- [YOUR OBJECTIVE] Of the entries below, return only those lines from the line with "Given: Click the Get Updates button" to the line with "Task: Confirm the dialog with OK button", exactly, both included.

- [THE DATA]
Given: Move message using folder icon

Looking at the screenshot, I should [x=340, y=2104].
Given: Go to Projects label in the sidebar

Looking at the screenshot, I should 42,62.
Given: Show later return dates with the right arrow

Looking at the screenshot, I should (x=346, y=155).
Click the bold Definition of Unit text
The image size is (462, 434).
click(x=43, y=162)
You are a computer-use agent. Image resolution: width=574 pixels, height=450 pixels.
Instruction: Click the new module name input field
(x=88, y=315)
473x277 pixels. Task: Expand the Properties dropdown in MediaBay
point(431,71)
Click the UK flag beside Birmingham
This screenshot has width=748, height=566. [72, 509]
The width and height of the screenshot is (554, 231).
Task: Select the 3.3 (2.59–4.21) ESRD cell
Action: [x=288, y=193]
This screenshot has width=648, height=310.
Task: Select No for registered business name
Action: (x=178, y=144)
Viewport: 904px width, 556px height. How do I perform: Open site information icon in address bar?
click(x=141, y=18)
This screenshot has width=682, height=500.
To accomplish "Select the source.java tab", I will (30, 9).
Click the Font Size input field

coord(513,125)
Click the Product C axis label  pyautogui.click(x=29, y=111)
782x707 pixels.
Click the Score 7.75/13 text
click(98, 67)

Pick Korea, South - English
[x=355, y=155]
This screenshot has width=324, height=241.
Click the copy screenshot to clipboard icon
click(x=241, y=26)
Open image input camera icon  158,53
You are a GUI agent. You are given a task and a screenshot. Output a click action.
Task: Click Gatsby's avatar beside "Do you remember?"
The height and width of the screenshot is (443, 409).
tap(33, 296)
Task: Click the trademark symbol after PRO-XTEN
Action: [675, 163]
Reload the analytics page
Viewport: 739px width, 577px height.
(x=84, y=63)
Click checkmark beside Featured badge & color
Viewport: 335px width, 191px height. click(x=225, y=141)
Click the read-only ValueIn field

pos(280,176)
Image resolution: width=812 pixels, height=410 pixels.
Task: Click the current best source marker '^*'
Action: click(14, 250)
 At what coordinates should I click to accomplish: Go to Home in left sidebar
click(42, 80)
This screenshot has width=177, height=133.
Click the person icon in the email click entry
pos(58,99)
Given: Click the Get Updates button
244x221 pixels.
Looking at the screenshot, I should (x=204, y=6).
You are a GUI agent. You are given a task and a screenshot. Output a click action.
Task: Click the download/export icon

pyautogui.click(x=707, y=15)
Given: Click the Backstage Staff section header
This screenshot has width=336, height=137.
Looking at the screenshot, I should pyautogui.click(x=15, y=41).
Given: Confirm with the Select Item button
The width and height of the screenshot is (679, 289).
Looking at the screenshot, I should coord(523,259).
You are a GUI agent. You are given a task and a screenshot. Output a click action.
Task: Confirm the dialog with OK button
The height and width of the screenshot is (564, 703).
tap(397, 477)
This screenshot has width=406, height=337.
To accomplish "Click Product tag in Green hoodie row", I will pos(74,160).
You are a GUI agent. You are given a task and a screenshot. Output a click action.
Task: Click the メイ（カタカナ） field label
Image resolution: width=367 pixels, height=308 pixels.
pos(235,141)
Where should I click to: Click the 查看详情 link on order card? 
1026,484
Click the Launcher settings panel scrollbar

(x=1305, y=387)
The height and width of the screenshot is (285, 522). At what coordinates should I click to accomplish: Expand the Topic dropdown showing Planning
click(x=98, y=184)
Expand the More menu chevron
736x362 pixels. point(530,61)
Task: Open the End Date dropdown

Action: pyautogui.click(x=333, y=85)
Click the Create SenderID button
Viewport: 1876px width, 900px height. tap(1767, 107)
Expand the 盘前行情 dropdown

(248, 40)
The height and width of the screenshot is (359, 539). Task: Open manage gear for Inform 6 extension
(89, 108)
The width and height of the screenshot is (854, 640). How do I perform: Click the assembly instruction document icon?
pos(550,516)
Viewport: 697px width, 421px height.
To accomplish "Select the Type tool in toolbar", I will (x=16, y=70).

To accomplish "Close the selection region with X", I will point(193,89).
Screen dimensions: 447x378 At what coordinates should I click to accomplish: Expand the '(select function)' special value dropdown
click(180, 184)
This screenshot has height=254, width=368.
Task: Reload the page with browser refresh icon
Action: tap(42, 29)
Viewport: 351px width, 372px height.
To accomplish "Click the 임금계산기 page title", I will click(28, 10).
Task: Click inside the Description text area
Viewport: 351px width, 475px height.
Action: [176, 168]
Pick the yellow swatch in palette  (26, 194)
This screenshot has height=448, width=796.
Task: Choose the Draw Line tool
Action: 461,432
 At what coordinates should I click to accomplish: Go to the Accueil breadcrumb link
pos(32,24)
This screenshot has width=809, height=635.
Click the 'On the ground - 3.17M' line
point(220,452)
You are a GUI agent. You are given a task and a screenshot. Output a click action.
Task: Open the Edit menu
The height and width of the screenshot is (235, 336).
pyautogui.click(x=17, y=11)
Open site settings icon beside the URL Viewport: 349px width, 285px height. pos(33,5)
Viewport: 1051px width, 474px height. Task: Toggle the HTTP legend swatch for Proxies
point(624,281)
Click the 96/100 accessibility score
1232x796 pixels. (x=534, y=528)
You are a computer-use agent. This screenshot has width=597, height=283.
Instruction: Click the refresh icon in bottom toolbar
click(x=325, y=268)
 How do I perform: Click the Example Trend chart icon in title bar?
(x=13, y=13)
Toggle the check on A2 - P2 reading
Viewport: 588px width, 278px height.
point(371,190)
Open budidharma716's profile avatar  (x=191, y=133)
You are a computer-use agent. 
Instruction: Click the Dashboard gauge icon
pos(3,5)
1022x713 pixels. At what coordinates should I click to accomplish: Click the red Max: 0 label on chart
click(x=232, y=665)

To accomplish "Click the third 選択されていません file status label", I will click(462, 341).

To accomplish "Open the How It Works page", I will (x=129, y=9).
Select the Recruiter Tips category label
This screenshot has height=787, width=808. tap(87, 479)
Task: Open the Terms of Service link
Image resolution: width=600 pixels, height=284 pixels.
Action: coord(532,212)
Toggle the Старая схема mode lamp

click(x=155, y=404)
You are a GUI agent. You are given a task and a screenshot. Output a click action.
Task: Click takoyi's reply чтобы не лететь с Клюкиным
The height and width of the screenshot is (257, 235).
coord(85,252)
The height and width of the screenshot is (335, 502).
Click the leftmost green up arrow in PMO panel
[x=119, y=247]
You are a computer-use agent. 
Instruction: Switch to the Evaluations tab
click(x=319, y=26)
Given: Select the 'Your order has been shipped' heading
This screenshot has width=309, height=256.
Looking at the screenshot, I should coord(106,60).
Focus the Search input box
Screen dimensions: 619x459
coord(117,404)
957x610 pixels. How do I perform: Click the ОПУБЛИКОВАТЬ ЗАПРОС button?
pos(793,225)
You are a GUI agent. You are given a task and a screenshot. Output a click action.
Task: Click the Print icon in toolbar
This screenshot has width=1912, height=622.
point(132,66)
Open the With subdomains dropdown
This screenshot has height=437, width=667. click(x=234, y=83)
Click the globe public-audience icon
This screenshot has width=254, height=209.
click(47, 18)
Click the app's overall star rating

- [ANSWER BELOW]
Given: Click the Get Updates button
244x221 pixels.
Looking at the screenshot, I should (x=204, y=6).
You are a GUI agent. You are given a task and a screenshot. Output a click action.
Task: Click the download/export icon

pyautogui.click(x=707, y=15)
Given: Click the Backstage Staff section header
This screenshot has width=336, height=137.
Looking at the screenshot, I should pyautogui.click(x=15, y=41).
Given: Confirm with the Select Item button
The width and height of the screenshot is (679, 289).
Looking at the screenshot, I should coord(523,259).
You are a GUI agent. You are given a task and a screenshot. Output a click action.
Task: Confirm the dialog with OK button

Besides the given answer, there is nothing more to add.